There are several options for treating urethral stricture. Dilation is usually considered a temporary measure. It is achieved by passing increasingly wider filiforms (threadlike instruments) through the urethra to expand the opening until a catheter can be inserted or with Van Buren sounds (rods with curved ends that insert into the uretha).
Although dilation enlarges the urethral opening rescarring usually narrows the urethra again. It is usually reserved for cases where the stricture is so severe it causes chronic urine retention. Pain and bleeding are the main problems associated with dilation procedures. The urologist performing dilation must be careful to avoid urethral perforation.
Permanent cure of urethral stricture usually is achieved with urethrotomy. This technique is performed under direct vision by inserting an endoscope with a sharp knife on the end into the urethra. The urologist looks through the endoscope and uses the knife to cut the fibrotic tissue narrowing the urethral opening. Success rates of 70 to 80 percent with few complications have been reported. If necessary the procedure can be repeated.

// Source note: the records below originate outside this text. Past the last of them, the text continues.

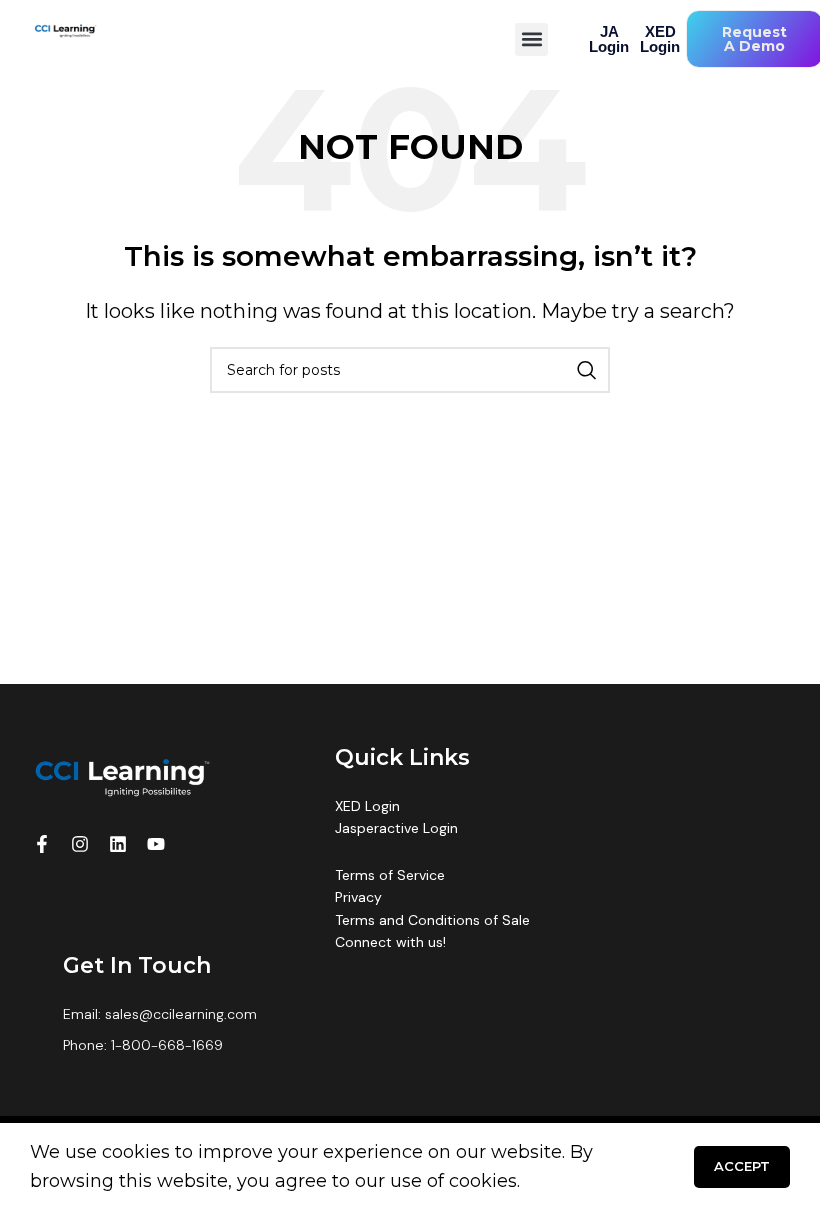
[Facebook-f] (42, 844)
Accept (742, 1166)
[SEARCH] (587, 370)
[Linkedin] (118, 844)
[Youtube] (156, 844)
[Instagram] (80, 844)
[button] (531, 39)
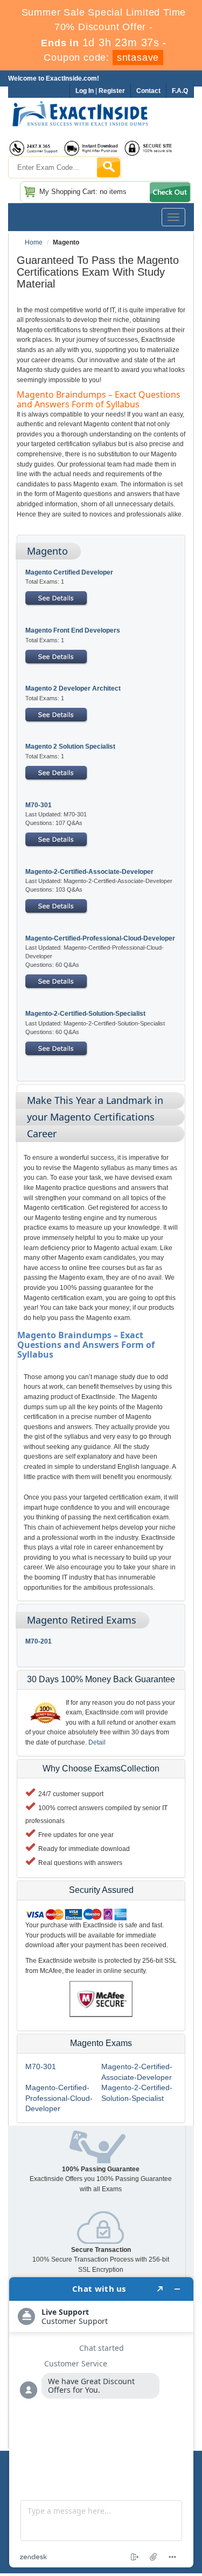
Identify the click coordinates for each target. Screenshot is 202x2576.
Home (34, 242)
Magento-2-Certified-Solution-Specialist (85, 1013)
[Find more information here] (101, 2422)
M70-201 (38, 1641)
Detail (97, 1742)
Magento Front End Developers (72, 630)
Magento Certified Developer (69, 572)
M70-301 (38, 805)
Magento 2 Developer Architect (73, 688)
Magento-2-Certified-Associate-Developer (89, 872)
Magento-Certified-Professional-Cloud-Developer (100, 938)
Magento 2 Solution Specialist (70, 746)
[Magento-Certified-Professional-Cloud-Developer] (56, 981)
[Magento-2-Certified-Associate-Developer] (56, 906)
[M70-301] (56, 839)
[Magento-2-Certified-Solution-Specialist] (56, 1048)
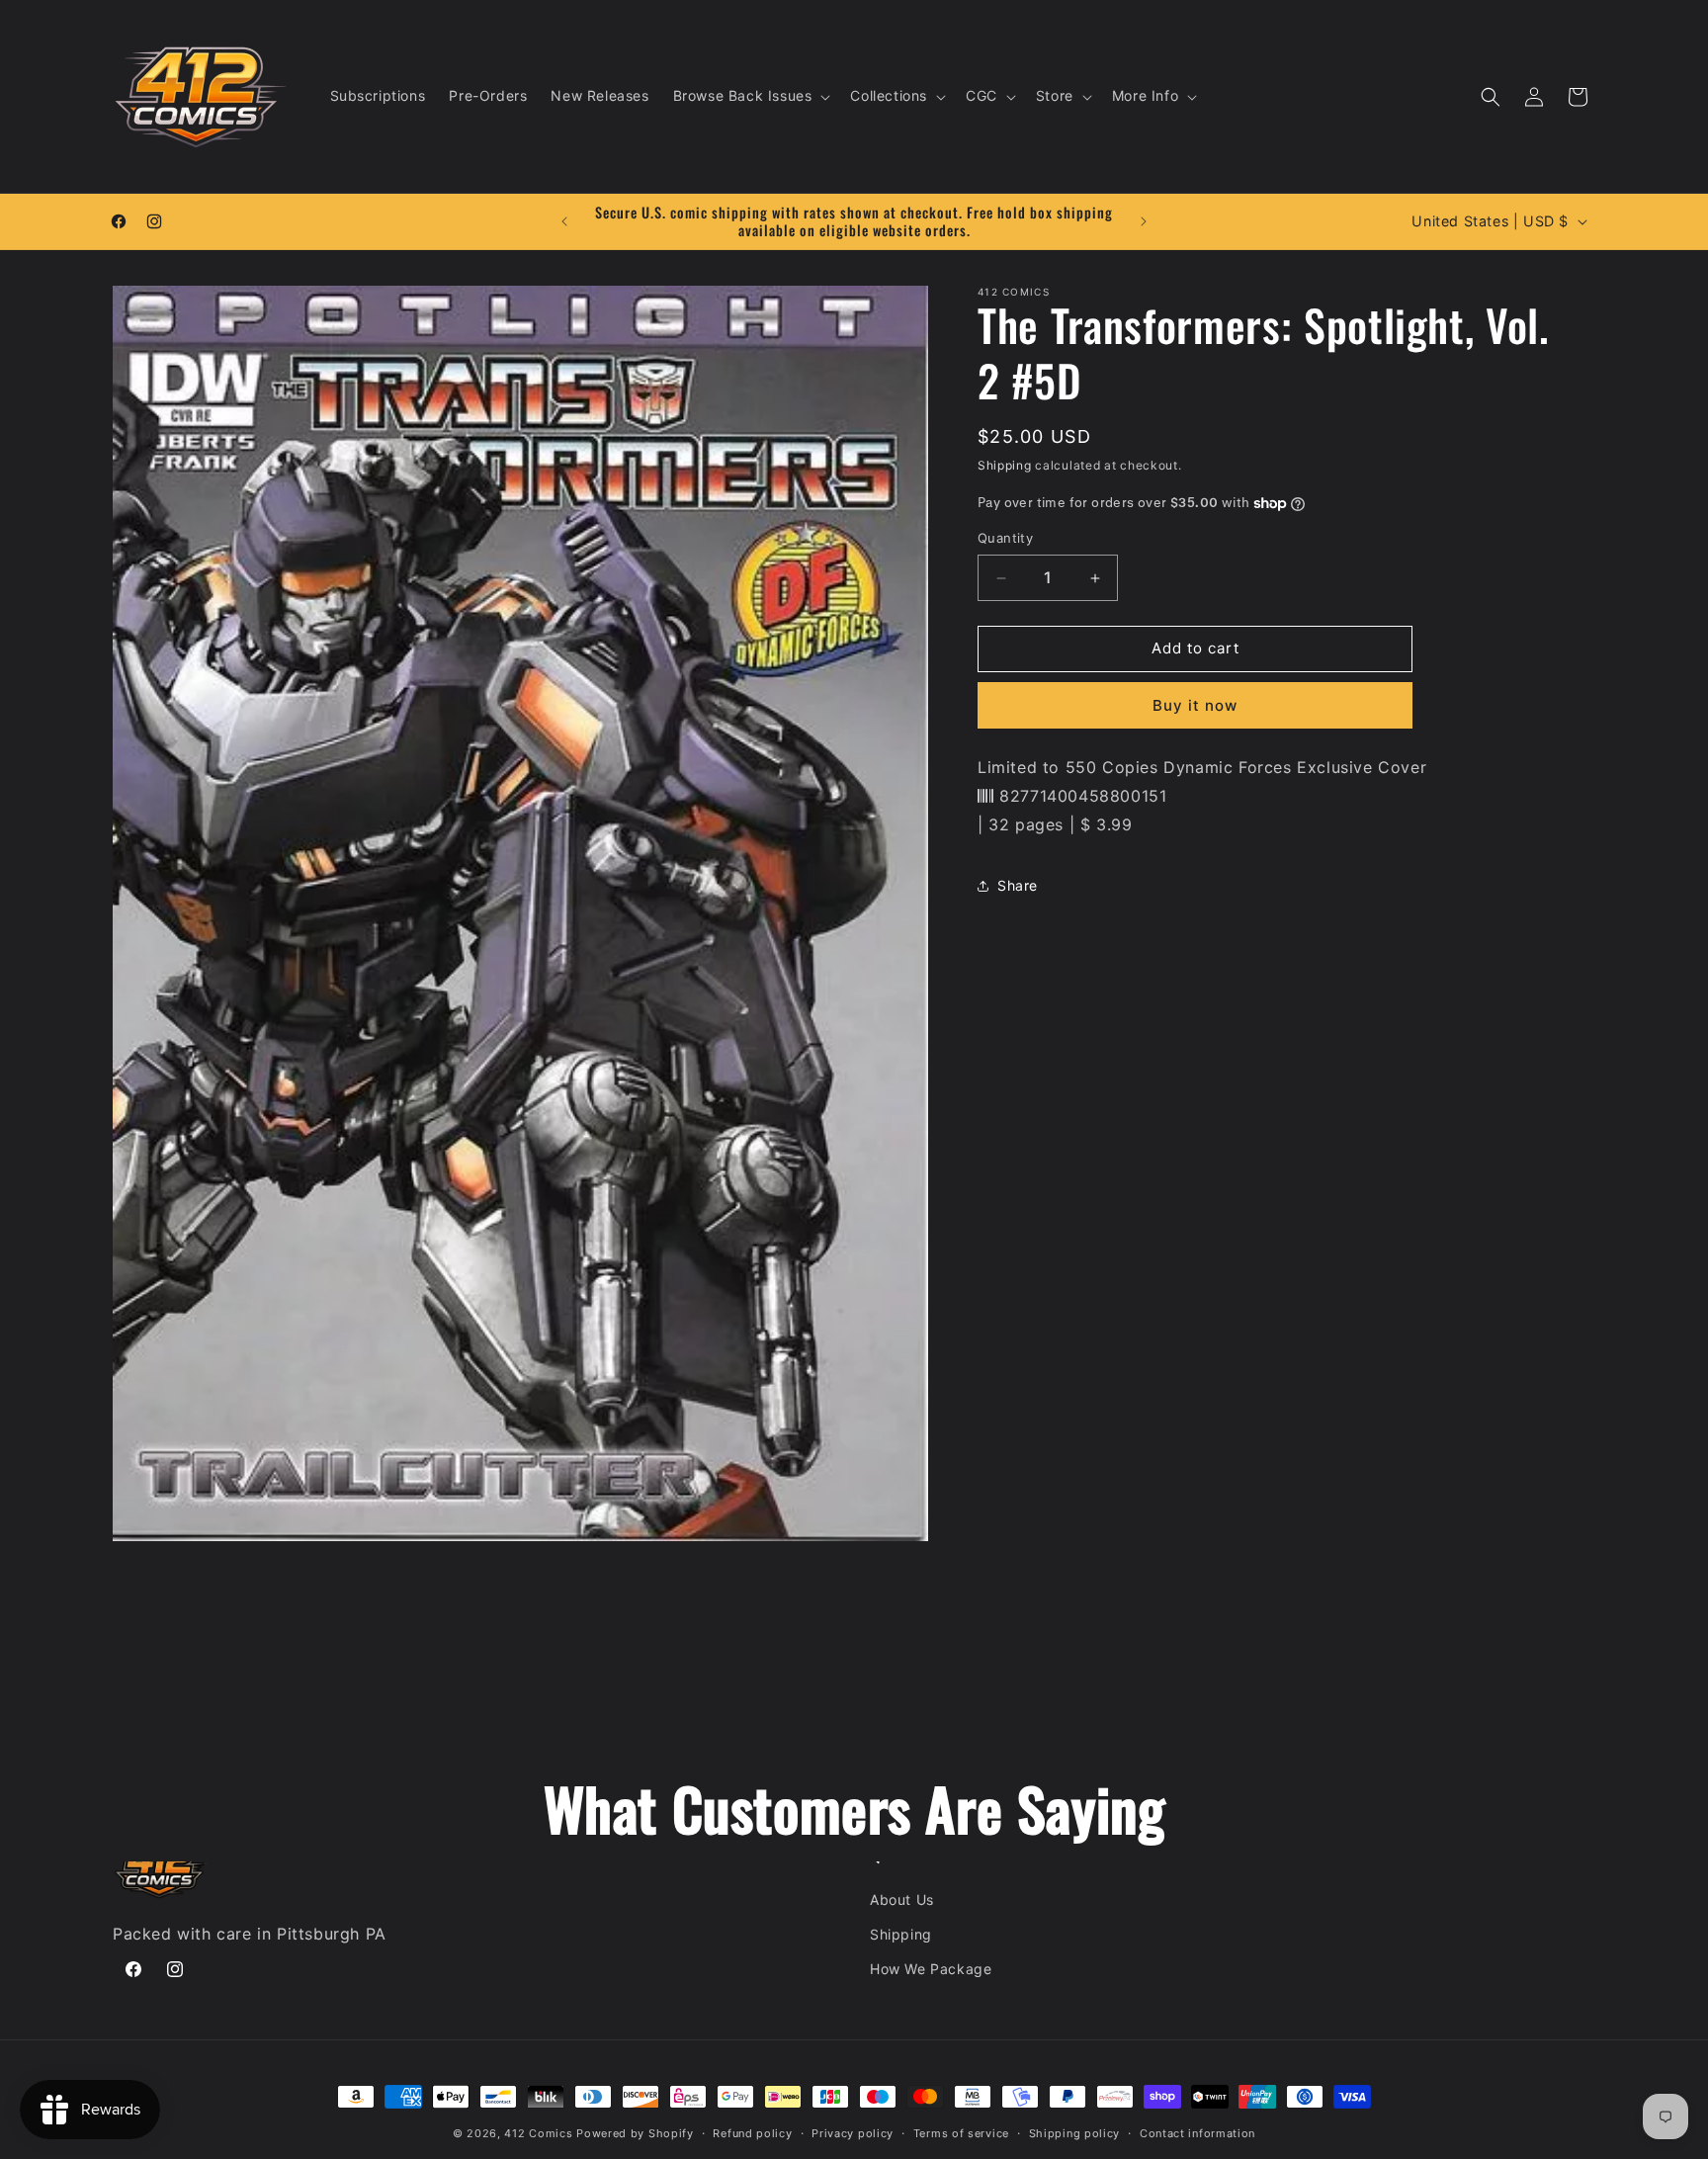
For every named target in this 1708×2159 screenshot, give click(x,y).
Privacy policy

If urethotomy fails to correct the problem of urethral stricture the alternative is open surgery. The procedure of choice depends on the length of the urethra affected. In cases where shorter lengths of urethra are involved (1.5 cm or less) the affected part of the urethra is cut out and the cut ends are anastamosed (joined together). If a segment of urethra greater than 2 cm is involved a skin graft technique called patch graft urethroplasty is used. Preferably, the skin to be grafted is taken from the penis. The urethra is cut lengthwise through the fibrotic area and the skin graft is placed on the opening to form a widened tube. In cases of stricture where a very long segment of urethra is involved the entire length of narrowed urethra is removed and a skin graft formed into a tube is surgically inserted to replace it.
Because urethral strictures can recur within one year of therapy, the patient should be followed up in this period.

This information is forwarded to you by the Prostatitis Foundation. We do not provide medical advice. We distribute literature and information relevant to prostatitis. While we encourage all research we do not endorse any doctor, medicine or treatment protocol. Consult with your own physician.